Most unforgivable oversights, (a HIGHLY abridged list):
- MARLEY, BOB - EXODUS
- WHITEMAN, PAUL/GEORGE GERSHWIN - RHAPSODY IN BLUE
- SEX PISTOLS - ANARCHY IN THE U.K.
- WILLIAMS, BERT - NOBODY

- Who - My Generation
- Black Sabbath - Paranoid
- Menuhin, Yehudi/Edward Elgar - Elgar: Violin Concerto (EMI - 1932)
- Callas, Maria/Victor de Sabata - Vissi d'Arte (EMI - 1953)
- Run-D.M.C. - It's Like That
- Velvet Underground - Heroin
- Gould, Glenn - Goldberg Variations (Sony - 1955)
- Harris, Wynonie - Good Rockin' Tonight
- Clooney, Rosemary - Tenderly
- Hendrix, Jimi - Purple Haze
- Kalsoum, Oum - Al Atlal
- Joy Division - Love Will Tear Us Apart
- Kenton, Stan - Artistry in Rhythm
- Glass, Philip - Einstein on the Beach
- Henderson, Fletcher - Sugar Foot Stomp
- Brenston, Jackie - Rocket 88
- Johnson, James P. - Carolina Shout
- Cold Chisel - Khe Sanh
- Clash - London Calling
- Smith, Clarence - Pine Top's Boogie Woogie
- Metallica - One
- Morrison, Van - Madame George
- Ramones - Blitzkrieg Bop
- Kuti, Fela - Gentleman
- Simon & Garfunkel - Bridge Over Troubled Water
- Parliament - Tear the Roof Off the Sucker (Give Up the Funk)
- Smith, Bessie/Louis Armstrong - St.
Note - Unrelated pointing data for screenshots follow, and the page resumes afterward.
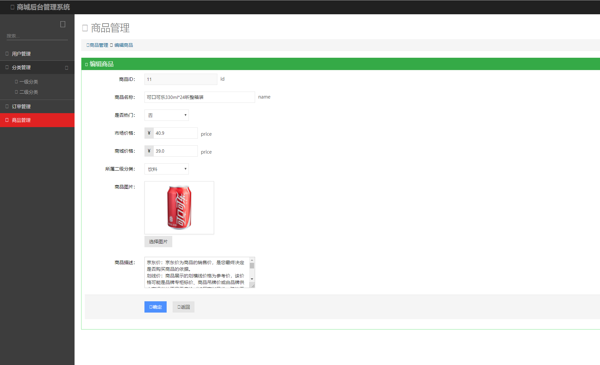
Task: Click the logo icon beside 商城后台管理系统
Action: tap(12, 7)
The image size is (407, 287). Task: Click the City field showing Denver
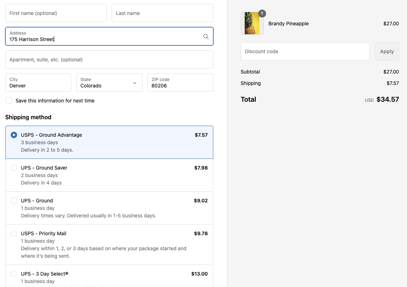click(38, 82)

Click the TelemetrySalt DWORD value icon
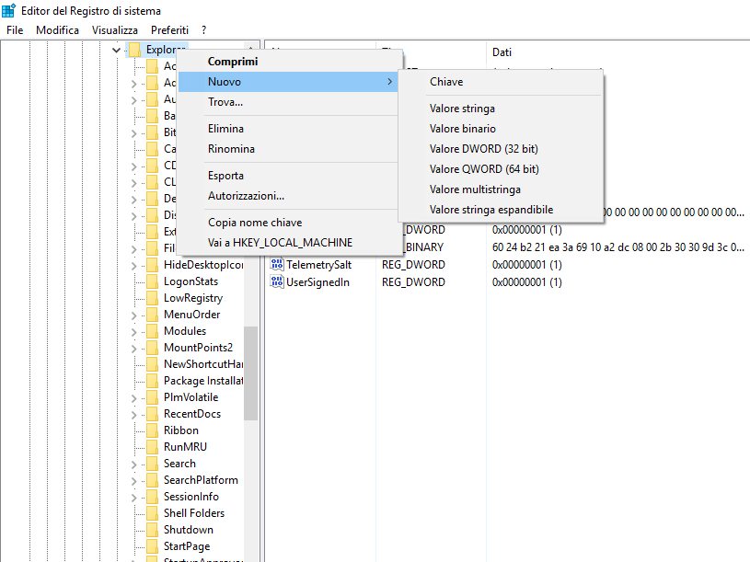click(277, 265)
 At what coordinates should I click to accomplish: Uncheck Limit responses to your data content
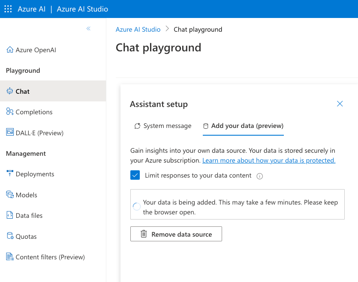135,175
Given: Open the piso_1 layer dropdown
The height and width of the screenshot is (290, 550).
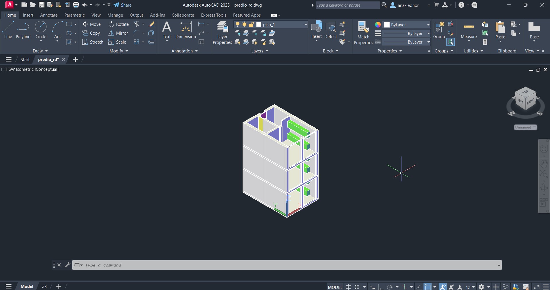Looking at the screenshot, I should coord(306,25).
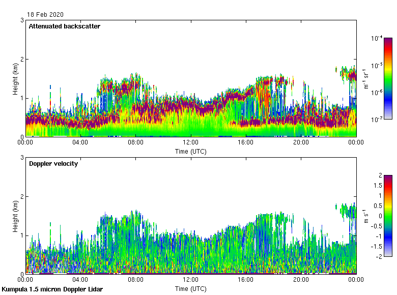Click 20:00 tick label under Doppler velocity plot
397x295 pixels.
point(301,280)
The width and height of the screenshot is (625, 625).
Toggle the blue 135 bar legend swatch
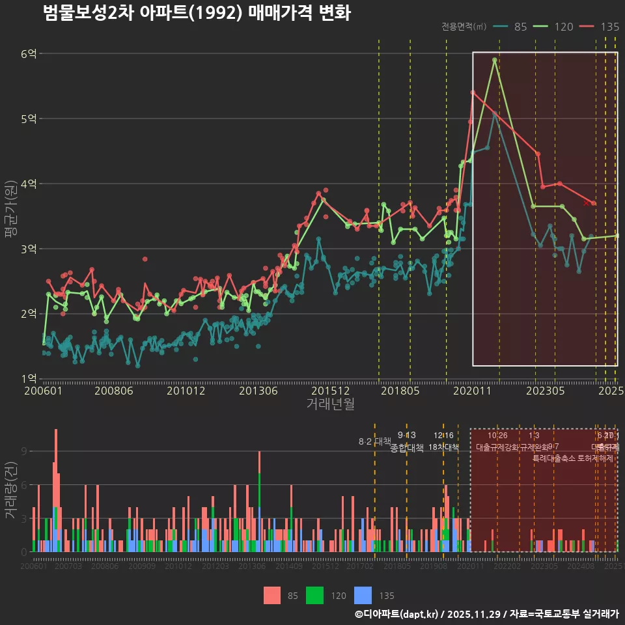click(363, 595)
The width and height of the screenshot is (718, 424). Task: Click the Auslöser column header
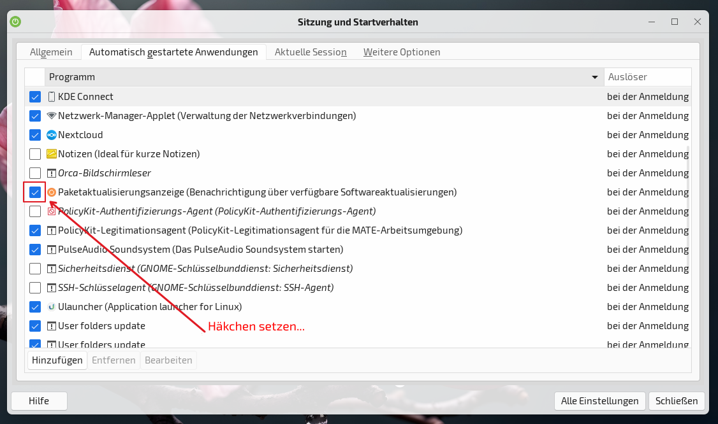coord(647,77)
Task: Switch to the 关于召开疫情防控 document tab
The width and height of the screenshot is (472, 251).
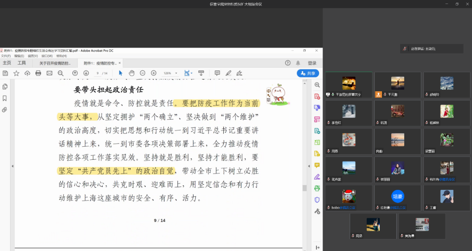Action: [x=55, y=63]
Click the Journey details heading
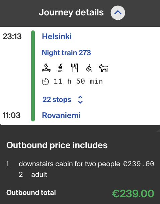 [71, 13]
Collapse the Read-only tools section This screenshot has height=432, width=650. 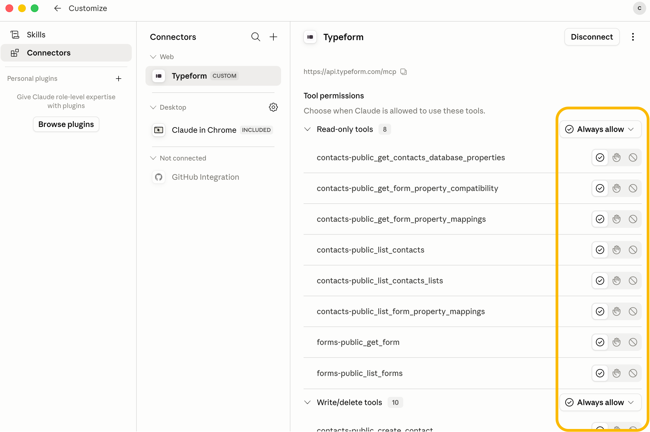(x=307, y=129)

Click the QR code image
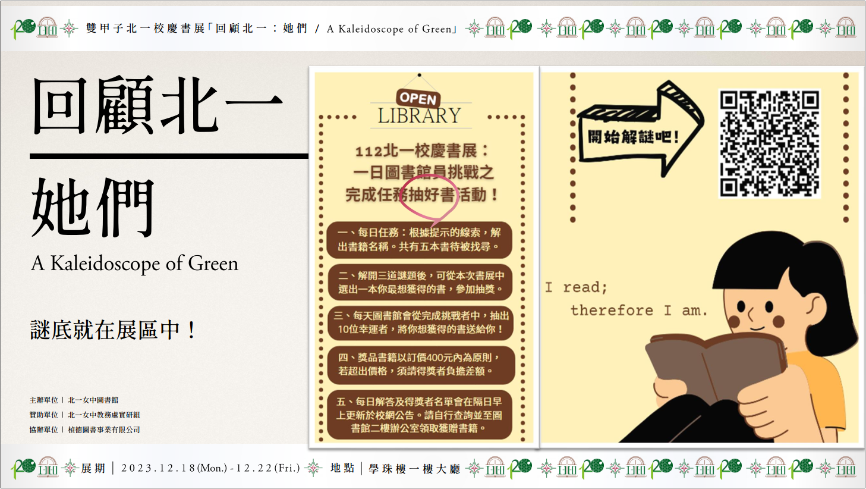(x=769, y=143)
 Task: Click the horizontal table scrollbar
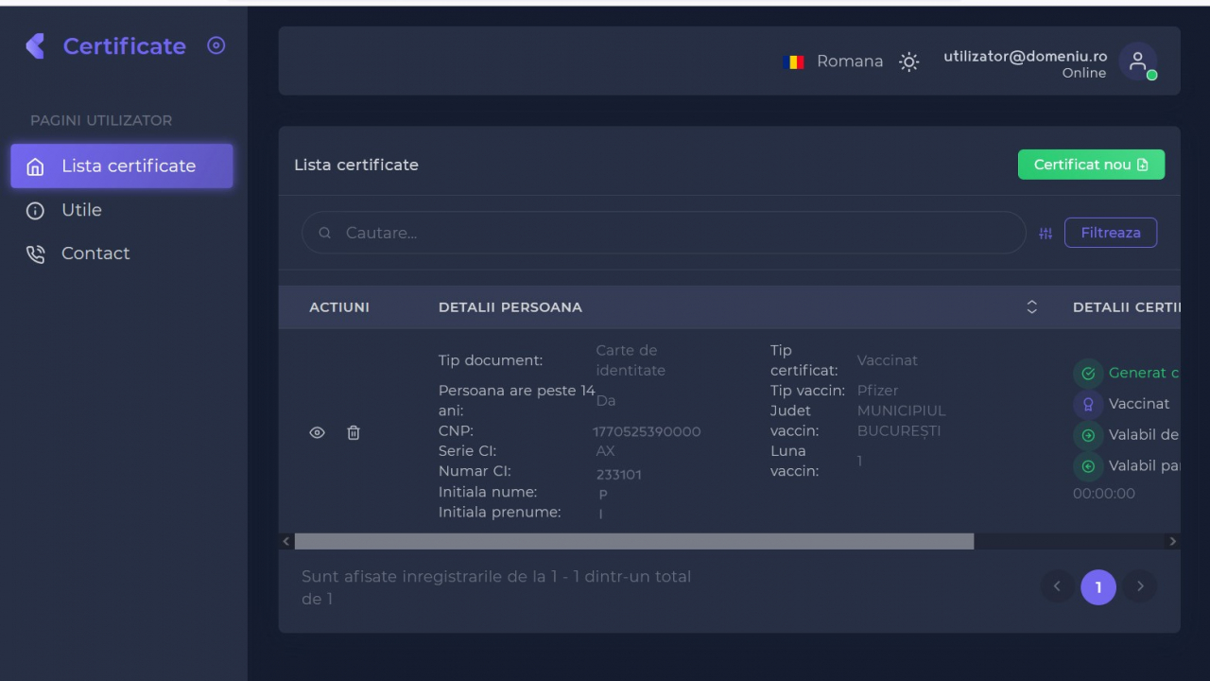point(633,542)
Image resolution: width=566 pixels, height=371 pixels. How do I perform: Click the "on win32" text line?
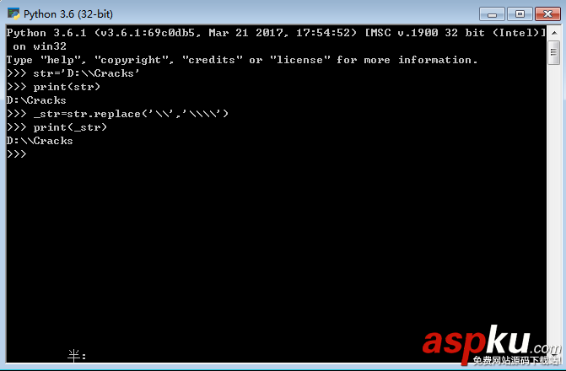pyautogui.click(x=40, y=46)
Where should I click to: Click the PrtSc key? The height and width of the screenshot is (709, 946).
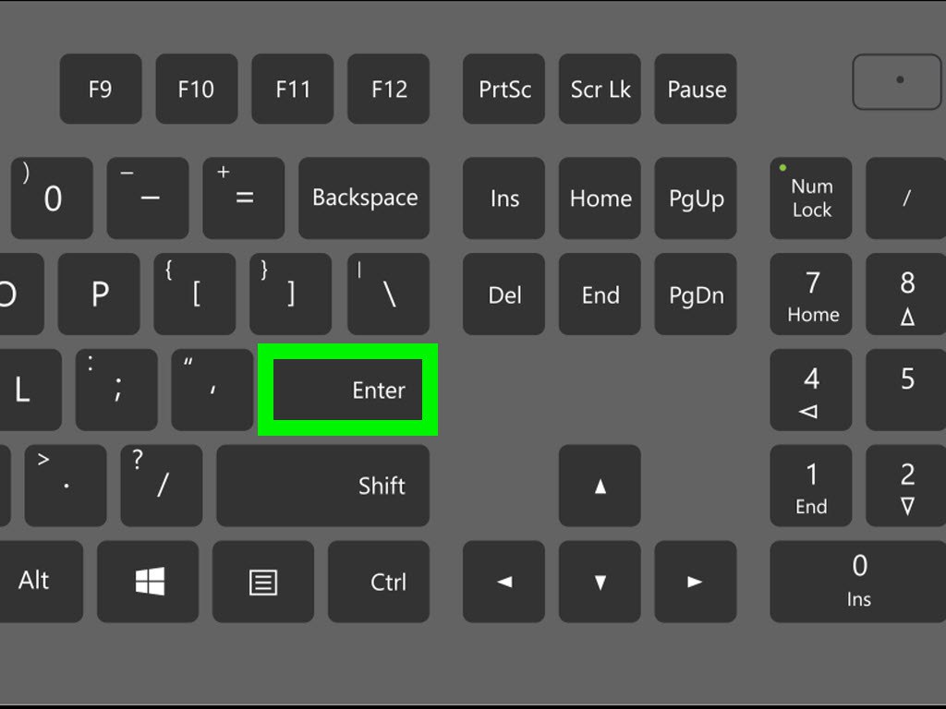tap(503, 90)
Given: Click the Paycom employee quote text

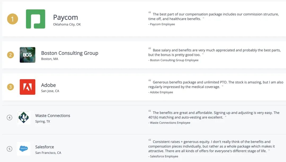Looking at the screenshot, I should click(213, 16).
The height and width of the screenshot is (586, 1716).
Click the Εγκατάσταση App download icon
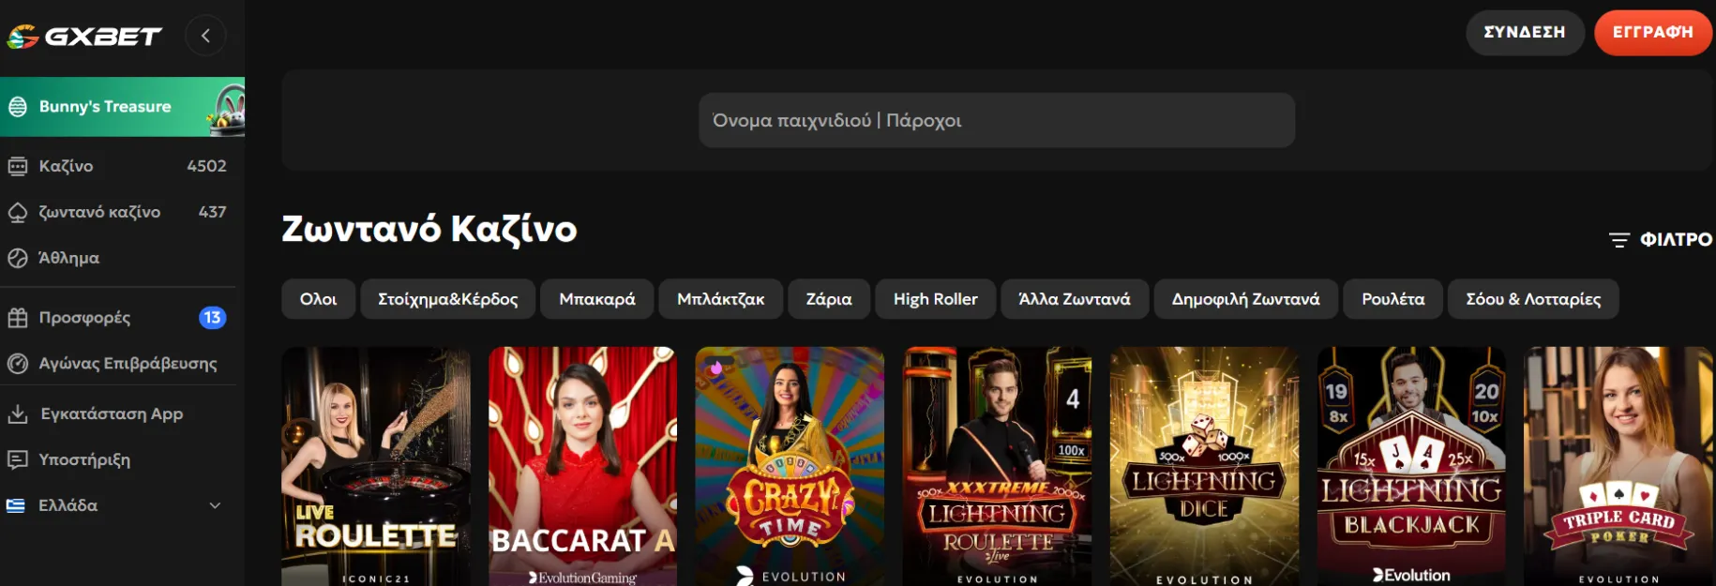pyautogui.click(x=18, y=413)
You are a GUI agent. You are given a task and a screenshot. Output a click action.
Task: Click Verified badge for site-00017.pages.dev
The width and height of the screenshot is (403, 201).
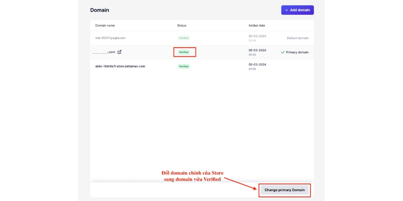[183, 38]
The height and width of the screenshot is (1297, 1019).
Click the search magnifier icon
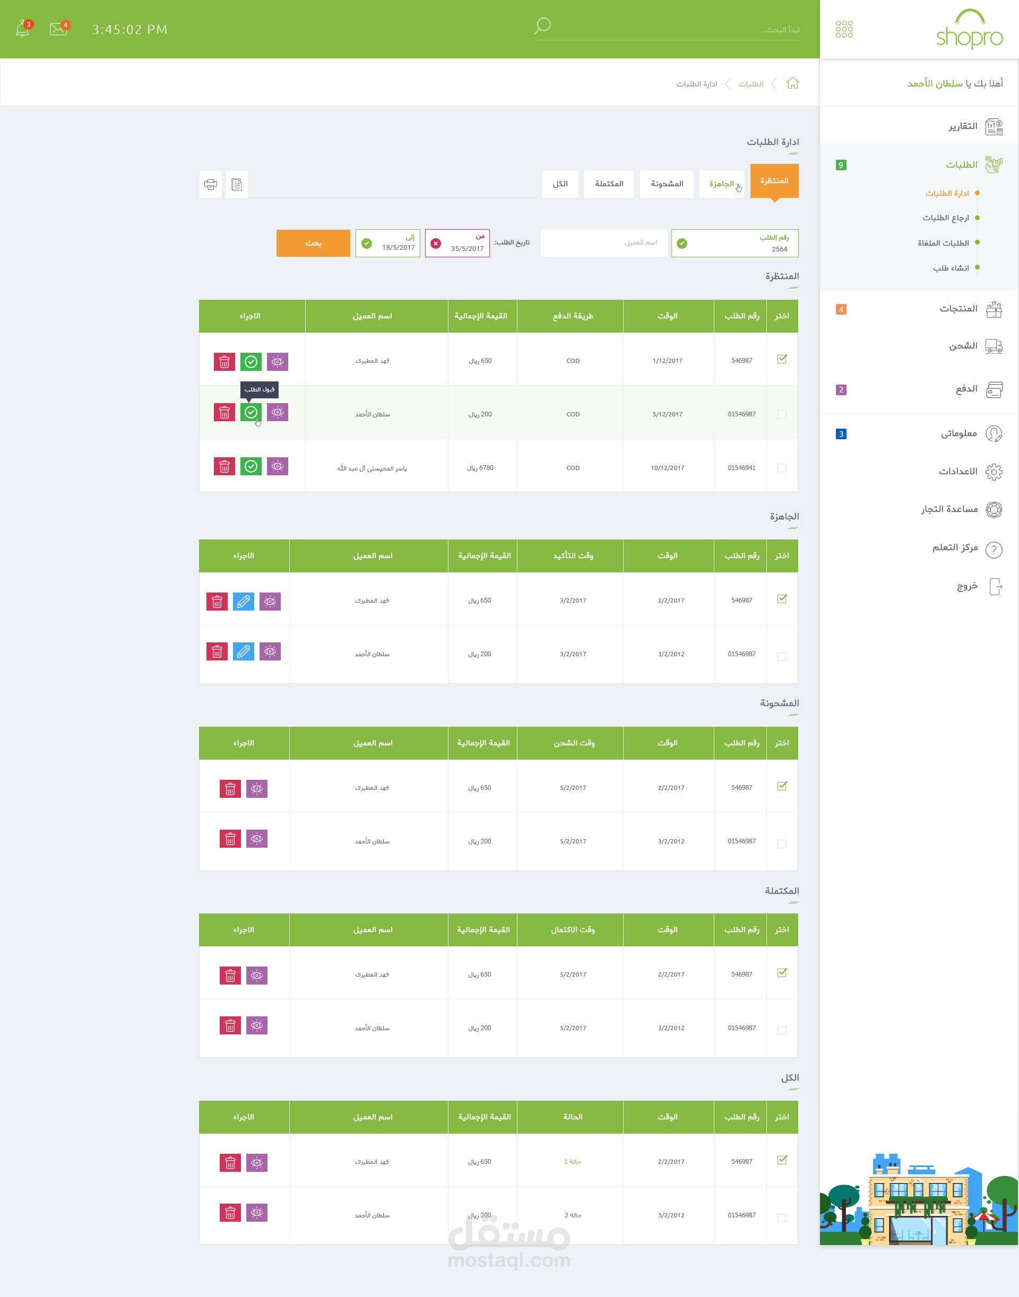tap(542, 26)

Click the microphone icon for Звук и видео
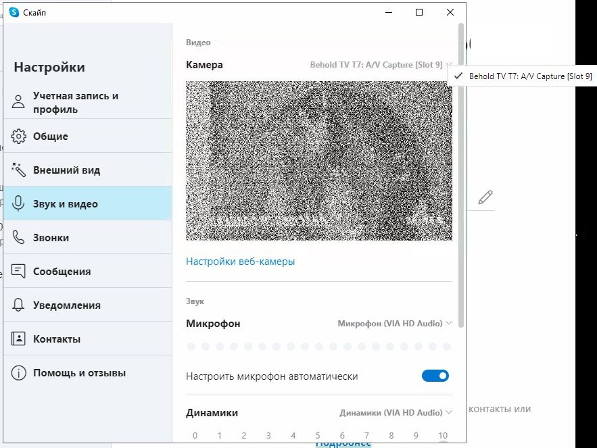(x=19, y=203)
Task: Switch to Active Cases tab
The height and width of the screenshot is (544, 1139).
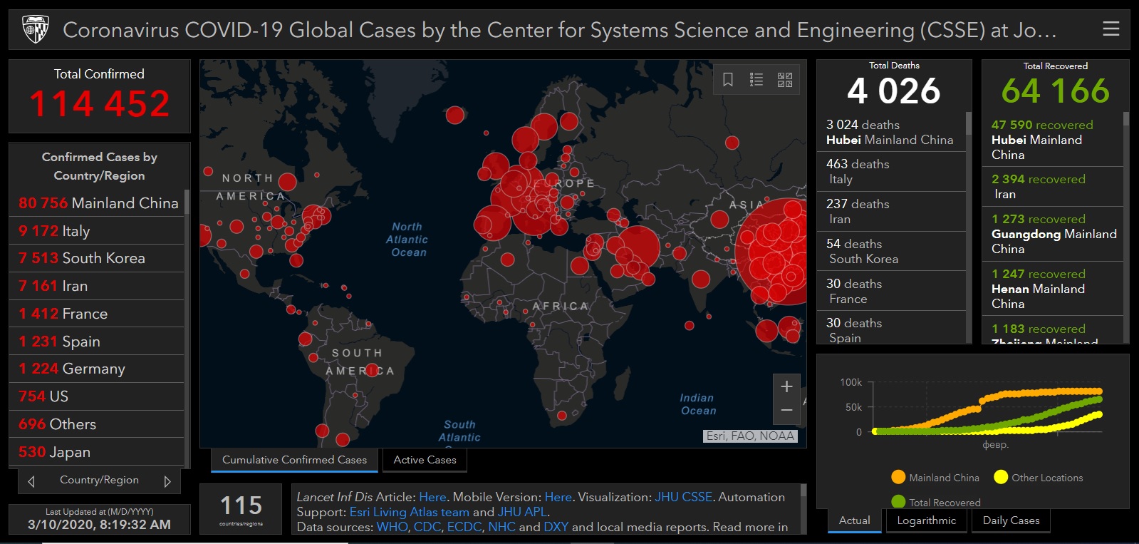Action: coord(425,460)
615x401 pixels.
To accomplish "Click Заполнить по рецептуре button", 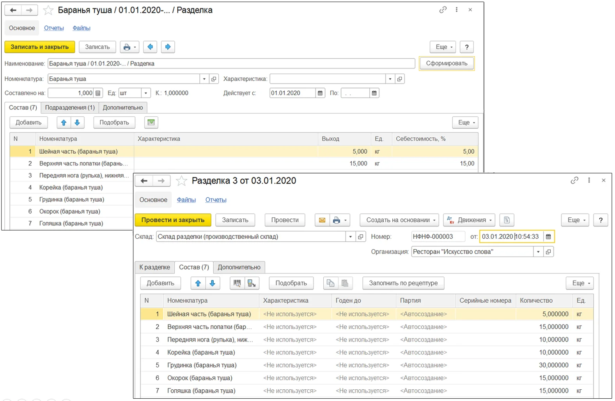I will 403,283.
Louis Blues
- O'Connor, Sinead - Nothing Compares 2 U
- Wilson, Jackie - Lonely Teardrops
- Nine Inch Nails - Head Like a Hole
- New Order - Blue Monday
- Jordan, Louis - Saturday Night Fish Fry

Most wrong-minded song choices by right-minded artist choices:
- ARMSTRONG, LOUIS - WHAT A WONDERFUL WORLD -over- WEST END BLUES
- John, Elton - Candle in the Wind -over- Your Song
- Seger, Bob - Old Time Rock & Roll -over- Night Moves
- Summer, Donna - She Works Hard for the Money -over- I Feel Love -and- Bad Girls
- Clapton, Eric - Change the World -over- I Shot the Sheriff
- Prince - Purple Rain -over- When Doves Cry
posted by freddy_gier at 12:42 PM on May 9, 2001


Oh, and let's not forget...the NEA insists that this reflects how "...the recording industry takes seriously its role as caretaker of our nation's cultural heritage." That statement stands in stark contrast to the fact that the more historical recordings, from before 1920, are almost entirely out of print, unavailable to the curious music fan in spite of their acknowledged stature. And every one of them was originally released by one of the two major labels, Columbia and Victor, who are now owned by media giants Sony and BMG, respectively!